Saved entries
--------------------------------

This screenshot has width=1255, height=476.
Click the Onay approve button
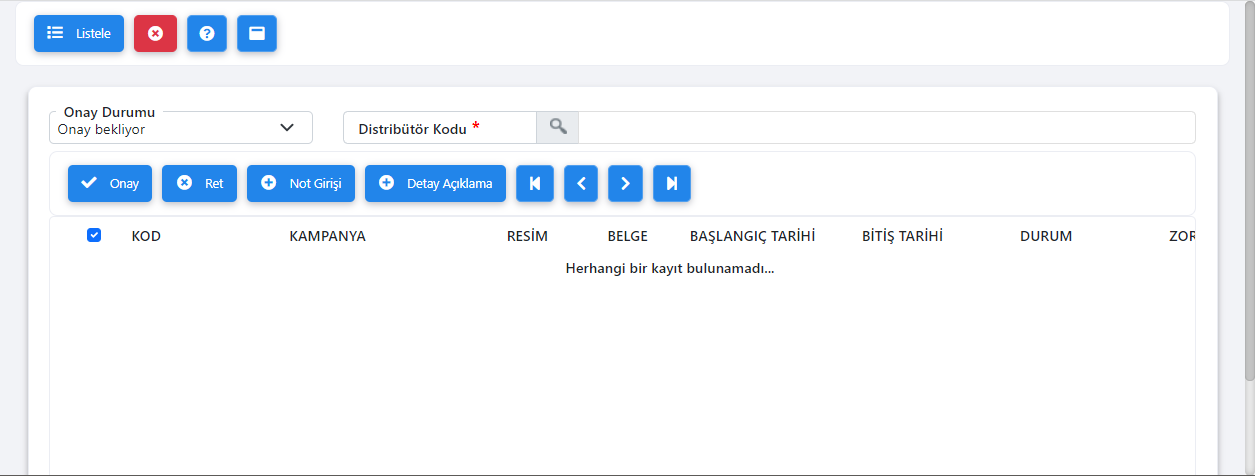point(110,183)
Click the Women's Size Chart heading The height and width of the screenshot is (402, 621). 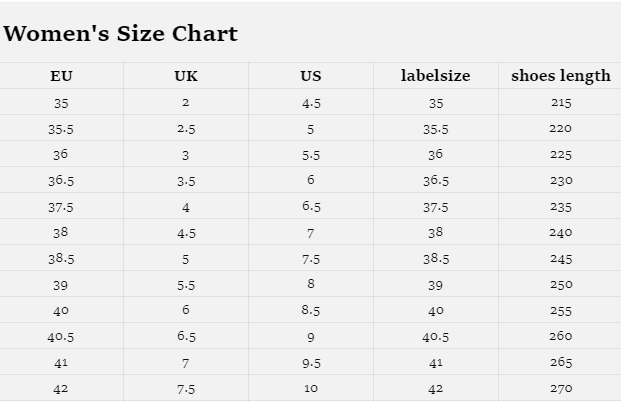[121, 33]
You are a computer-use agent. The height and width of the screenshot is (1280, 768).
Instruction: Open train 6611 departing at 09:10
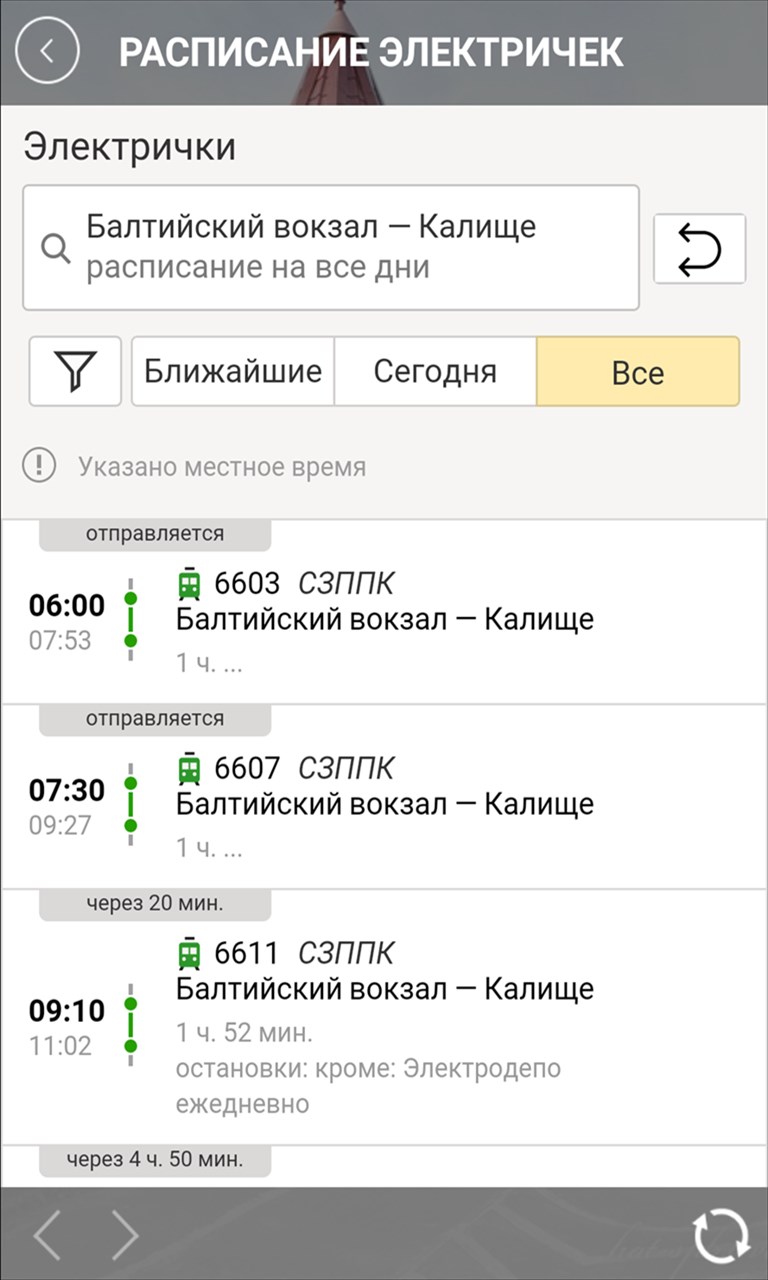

--------------------------------

Task instructions
The required output is the lines from the one containing "You are a computer-use" through the end of the data, printed exactly, with no pictures.

Response to the exercise
You are a computer-use agent. The height and width of the screenshot is (1280, 768).
Instruction: Open train 6611 departing at 09:10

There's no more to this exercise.